[Collected data entries]
·····

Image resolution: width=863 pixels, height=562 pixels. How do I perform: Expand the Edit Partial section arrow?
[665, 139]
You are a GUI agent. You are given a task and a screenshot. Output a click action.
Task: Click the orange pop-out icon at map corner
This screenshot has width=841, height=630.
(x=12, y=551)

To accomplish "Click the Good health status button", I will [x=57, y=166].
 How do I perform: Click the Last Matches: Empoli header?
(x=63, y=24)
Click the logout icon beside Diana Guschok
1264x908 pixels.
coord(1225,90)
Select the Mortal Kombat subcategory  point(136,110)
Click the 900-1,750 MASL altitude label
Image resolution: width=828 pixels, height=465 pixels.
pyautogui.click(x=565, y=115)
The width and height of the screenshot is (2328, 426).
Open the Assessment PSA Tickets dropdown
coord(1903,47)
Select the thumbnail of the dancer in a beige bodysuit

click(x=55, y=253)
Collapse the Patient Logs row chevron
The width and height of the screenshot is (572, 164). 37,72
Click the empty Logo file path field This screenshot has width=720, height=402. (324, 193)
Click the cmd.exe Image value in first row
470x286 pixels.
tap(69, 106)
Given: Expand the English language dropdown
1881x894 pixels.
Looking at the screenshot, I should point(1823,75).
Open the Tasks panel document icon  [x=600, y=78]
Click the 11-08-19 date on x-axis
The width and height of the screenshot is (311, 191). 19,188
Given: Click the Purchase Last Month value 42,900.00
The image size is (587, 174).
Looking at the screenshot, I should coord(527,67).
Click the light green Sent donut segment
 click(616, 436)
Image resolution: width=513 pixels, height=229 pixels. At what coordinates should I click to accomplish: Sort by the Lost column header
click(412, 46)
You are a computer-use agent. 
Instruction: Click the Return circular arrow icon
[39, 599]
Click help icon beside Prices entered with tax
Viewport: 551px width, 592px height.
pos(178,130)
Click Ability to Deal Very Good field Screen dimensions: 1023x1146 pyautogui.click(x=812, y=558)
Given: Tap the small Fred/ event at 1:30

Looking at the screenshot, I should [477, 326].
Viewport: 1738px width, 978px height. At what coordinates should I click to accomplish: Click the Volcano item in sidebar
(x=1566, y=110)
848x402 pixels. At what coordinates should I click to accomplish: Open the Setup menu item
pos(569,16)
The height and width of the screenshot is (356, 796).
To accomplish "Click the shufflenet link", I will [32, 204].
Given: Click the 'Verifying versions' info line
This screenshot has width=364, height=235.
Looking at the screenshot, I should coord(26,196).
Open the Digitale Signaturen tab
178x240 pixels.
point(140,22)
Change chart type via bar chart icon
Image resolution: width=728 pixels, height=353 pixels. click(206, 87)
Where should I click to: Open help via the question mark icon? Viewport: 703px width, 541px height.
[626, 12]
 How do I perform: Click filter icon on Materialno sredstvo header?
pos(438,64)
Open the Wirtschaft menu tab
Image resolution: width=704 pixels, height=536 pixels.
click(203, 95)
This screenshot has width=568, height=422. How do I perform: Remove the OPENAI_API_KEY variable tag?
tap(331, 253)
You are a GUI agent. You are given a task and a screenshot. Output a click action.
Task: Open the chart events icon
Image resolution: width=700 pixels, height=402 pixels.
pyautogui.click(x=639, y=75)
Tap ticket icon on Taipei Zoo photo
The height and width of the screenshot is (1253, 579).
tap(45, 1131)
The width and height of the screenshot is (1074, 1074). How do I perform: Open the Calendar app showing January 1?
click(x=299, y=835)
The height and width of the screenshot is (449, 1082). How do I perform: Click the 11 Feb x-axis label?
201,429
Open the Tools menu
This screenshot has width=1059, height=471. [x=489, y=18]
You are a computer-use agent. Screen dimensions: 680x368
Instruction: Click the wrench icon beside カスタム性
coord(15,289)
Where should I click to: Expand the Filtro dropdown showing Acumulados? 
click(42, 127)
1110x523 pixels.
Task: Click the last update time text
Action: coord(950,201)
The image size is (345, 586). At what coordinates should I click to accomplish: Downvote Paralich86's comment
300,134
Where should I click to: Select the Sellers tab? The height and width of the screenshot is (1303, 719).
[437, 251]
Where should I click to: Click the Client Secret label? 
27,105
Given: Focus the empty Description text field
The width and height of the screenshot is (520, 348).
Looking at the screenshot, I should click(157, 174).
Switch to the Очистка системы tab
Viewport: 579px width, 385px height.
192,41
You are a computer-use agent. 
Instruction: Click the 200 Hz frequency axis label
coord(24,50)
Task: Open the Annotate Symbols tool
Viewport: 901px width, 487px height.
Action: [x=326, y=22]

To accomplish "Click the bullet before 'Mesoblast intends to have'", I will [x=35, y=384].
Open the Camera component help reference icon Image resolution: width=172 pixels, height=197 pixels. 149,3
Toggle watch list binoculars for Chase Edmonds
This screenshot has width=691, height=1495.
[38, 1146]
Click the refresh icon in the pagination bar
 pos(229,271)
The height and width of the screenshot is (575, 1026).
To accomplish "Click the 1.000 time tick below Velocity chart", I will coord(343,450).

·····

WHAT YOU HAVE TO DO
A verbatim copy of every entry is needed.

EXERCISE RESPONSE
Image resolution: width=863 pixels, height=562 pixels. How do I perform: Expand the Edit Partial section arrow?
[665, 139]
You are a GUI agent. You are given a task and a screenshot. Output a click action.
Task: Click the orange pop-out icon at map corner
This screenshot has width=841, height=630.
(x=12, y=551)

To accomplish "Click the Good health status button", I will [x=57, y=166].
 How do I perform: Click the Last Matches: Empoli header?
(x=63, y=24)
Click the logout icon beside Diana Guschok
1264x908 pixels.
coord(1225,90)
Select the Mortal Kombat subcategory  point(136,110)
Click the 900-1,750 MASL altitude label
Image resolution: width=828 pixels, height=465 pixels.
pyautogui.click(x=565, y=115)
The width and height of the screenshot is (2328, 426).
Open the Assessment PSA Tickets dropdown
coord(1903,47)
Select the thumbnail of the dancer in a beige bodysuit

click(x=55, y=253)
Collapse the Patient Logs row chevron
The width and height of the screenshot is (572, 164). 37,72
Click the empty Logo file path field This screenshot has width=720, height=402. (324, 193)
Click the cmd.exe Image value in first row
470x286 pixels.
tap(69, 106)
Given: Expand the English language dropdown
1881x894 pixels.
Looking at the screenshot, I should point(1823,75).
Open the Tasks panel document icon  [x=600, y=78]
Click the 11-08-19 date on x-axis
The width and height of the screenshot is (311, 191). 19,188
Given: Click the Purchase Last Month value 42,900.00
The image size is (587, 174).
Looking at the screenshot, I should coord(527,67).
Click the light green Sent donut segment
 click(616, 436)
Image resolution: width=513 pixels, height=229 pixels. At what coordinates should I click to accomplish: Sort by the Lost column header
click(412, 46)
You are a computer-use agent. 
Instruction: Click the Return circular arrow icon
[39, 599]
Click help icon beside Prices entered with tax
Viewport: 551px width, 592px height.
pos(178,130)
Click Ability to Deal Very Good field Screen dimensions: 1023x1146 pyautogui.click(x=812, y=558)
Given: Tap the small Fred/ event at 1:30

Looking at the screenshot, I should [477, 326].
Viewport: 1738px width, 978px height. At what coordinates should I click to accomplish: Click the Volcano item in sidebar
(x=1566, y=110)
848x402 pixels. At what coordinates should I click to accomplish: Open the Setup menu item
pos(569,16)
The height and width of the screenshot is (356, 796).
To accomplish "Click the shufflenet link", I will [32, 204].
Given: Click the 'Verifying versions' info line
This screenshot has width=364, height=235.
Looking at the screenshot, I should coord(26,196).
Open the Digitale Signaturen tab
178x240 pixels.
point(140,22)
Change chart type via bar chart icon
Image resolution: width=728 pixels, height=353 pixels. click(206, 87)
Where should I click to: Open help via the question mark icon? Viewport: 703px width, 541px height.
[626, 12]
 How do I perform: Click filter icon on Materialno sredstvo header?
pos(438,64)
Open the Wirtschaft menu tab
Image resolution: width=704 pixels, height=536 pixels.
click(203, 95)
This screenshot has width=568, height=422. How do I perform: Remove the OPENAI_API_KEY variable tag?
tap(331, 253)
You are a GUI agent. You are given a task and a screenshot. Output a click action.
Task: Open the chart events icon
Image resolution: width=700 pixels, height=402 pixels.
pyautogui.click(x=639, y=75)
Tap ticket icon on Taipei Zoo photo
The height and width of the screenshot is (1253, 579).
tap(45, 1131)
The width and height of the screenshot is (1074, 1074). How do I perform: Open the Calendar app showing January 1?
click(x=299, y=835)
The height and width of the screenshot is (449, 1082). How do I perform: Click the 11 Feb x-axis label?
201,429
Open the Tools menu
This screenshot has width=1059, height=471. [x=489, y=18]
You are a computer-use agent. Screen dimensions: 680x368
Instruction: Click the wrench icon beside カスタム性
coord(15,289)
Where should I click to: Expand the Filtro dropdown showing Acumulados? 
click(42, 127)
1110x523 pixels.
Task: Click the last update time text
Action: coord(950,201)
The image size is (345, 586). At what coordinates should I click to accomplish: Downvote Paralich86's comment
300,134
Where should I click to: Select the Sellers tab? The height and width of the screenshot is (1303, 719).
[437, 251]
Where should I click to: Click the Client Secret label? 
27,105
Given: Focus the empty Description text field
The width and height of the screenshot is (520, 348).
Looking at the screenshot, I should click(157, 174).
Switch to the Очистка системы tab
Viewport: 579px width, 385px height.
192,41
You are a computer-use agent. 
Instruction: Click the 200 Hz frequency axis label
coord(24,50)
Task: Open the Annotate Symbols tool
Viewport: 901px width, 487px height.
Action: [x=326, y=22]

To accomplish "Click the bullet before 'Mesoblast intends to have'", I will [x=35, y=384].
Open the Camera component help reference icon Image resolution: width=172 pixels, height=197 pixels. 149,3
Toggle watch list binoculars for Chase Edmonds
This screenshot has width=691, height=1495.
[38, 1146]
Click the refresh icon in the pagination bar
 pos(229,271)
The height and width of the screenshot is (575, 1026).
To accomplish "Click the 1.000 time tick below Velocity chart", I will coord(343,450).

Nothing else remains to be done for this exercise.